La France connaît depuis lundi sa crise politique la plus grave depuis l'élection en 2012 du président François Hollande. Critiqué par son ministre de l'Economie Arnaud Montebourg qui a affirmé vouloir retrouver sa liberté, le chef de l'Etat a demandé à son Premier ministre de constituer une nouvelle équipe. Ses anciens alliés écologistes n'en feront pas partie.

Le président socialiste, pressé par le chef du gouvernement Manuel Valls, a choisi la fermeté face à la fronde du bouillant ministre de l'Economie, Arnaud Montebourg, au risque de fragiliser un peu plus sa majorité.

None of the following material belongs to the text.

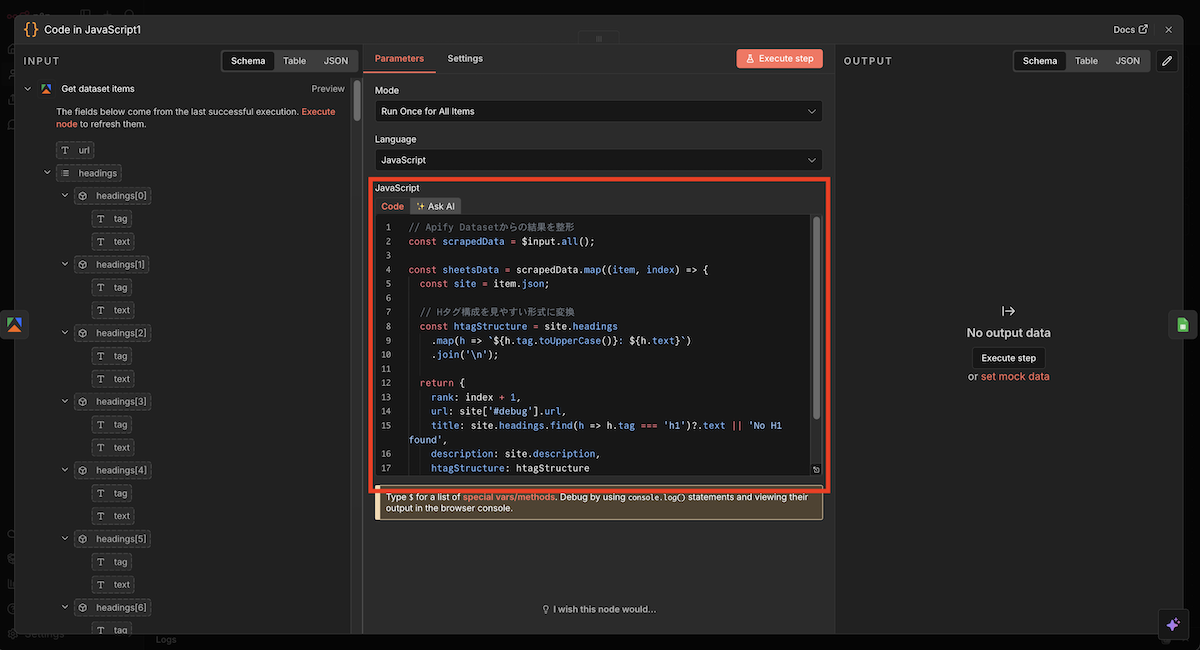Switch output view to Table

coord(1086,61)
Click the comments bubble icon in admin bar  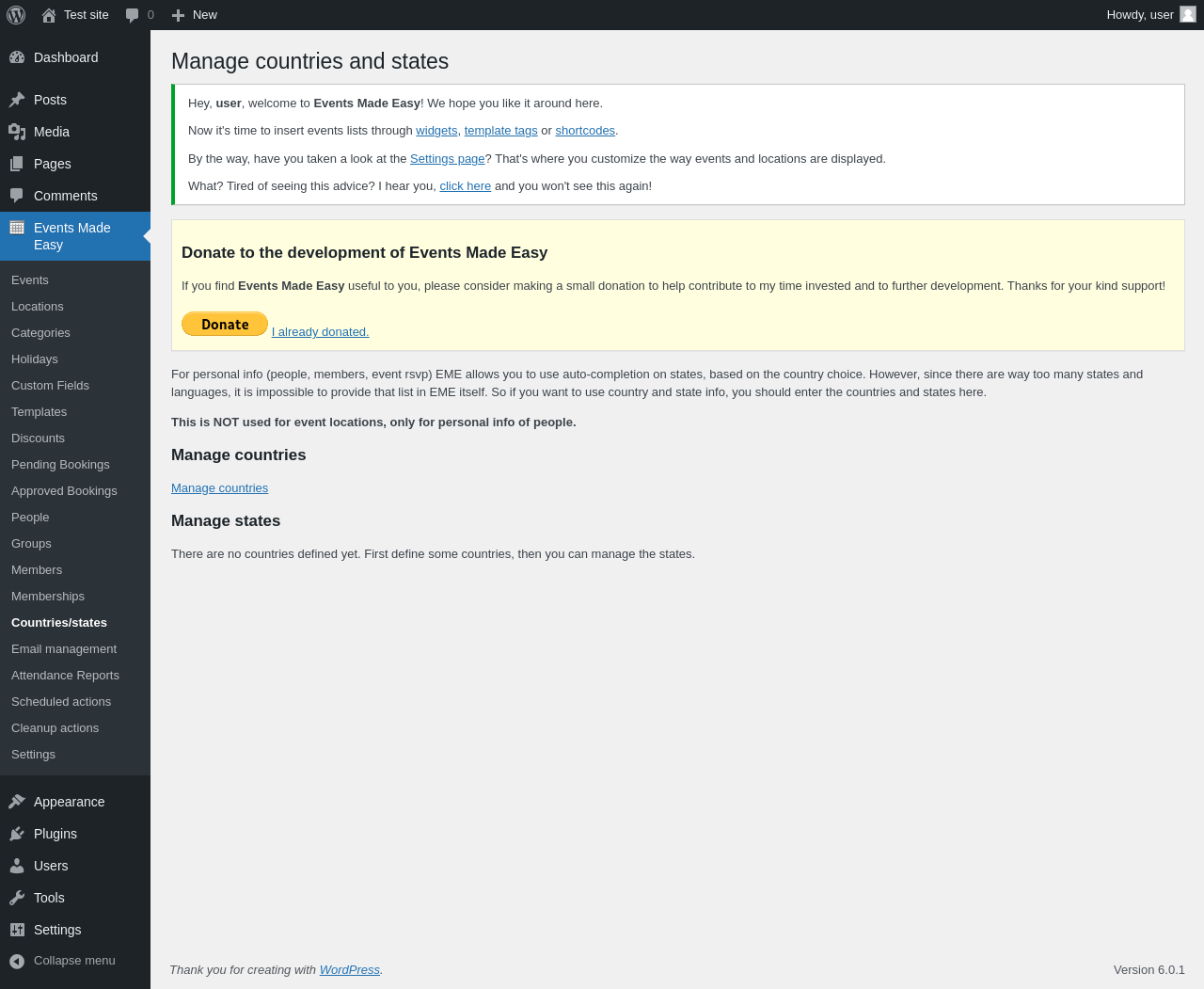tap(133, 15)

Les deux hommes ont surpris, y compris à Bercy, par leur réaction. Ils souhaitaient frapper fort pour adresser notamment un message de sérieux et de fermeté à l'Union européenne et à leurs partenaires allemands.

Manuel Valls a été chargé de constituer d'ici mardi un gouvernement "en cohérence avec les orientations" économiques établies par le chef de l'Etat, selon un communiqué de l'Elysée. Dans l'après-midi, M. Montebourg a souligné qu'il n'en fera pas partie et qu'il avait décidé de "reprendre (sa) liberté", reconnaissant n'avoir "pas réussi à convaincre".

Allemagne et économie visées

"Les politiques de réduction des déficits (...) sont une absurdité financière car, en plombant la croissance, elles empêchent par la chute de l'activité la réalisation de leurs propres objectifs", a déclaré Arnaud Montebourg lors d'une brève allocution publique. Il n'aura plus de mandat d'élu au niveau national.

M. Montebourg, 51 ans, qui ne s'est jamais privé de critiquer les orientations économiques de l'Union européenne, avait appelé ce week-end à un changement de cap. Il avait demandé notamment à M. Hollande dans un entretien au quotidien "Le Monde" de "hausser le ton" vis-à-vis de l'Allemagne, "prise au piège" de la rigueur "qu'elle a imposée à toute l'Europe".

Ces critiques constituent une alerte sérieuse pour François Hollande au plus bas dans les sondages et dont la majorité semble de plus en plus fragilisée. Europe Ecologie-Les Verts (EELV) a réaffirmé lundi son refus de réintégrer le gouvernement, sans pour autant faire taire les ambitions personnelles.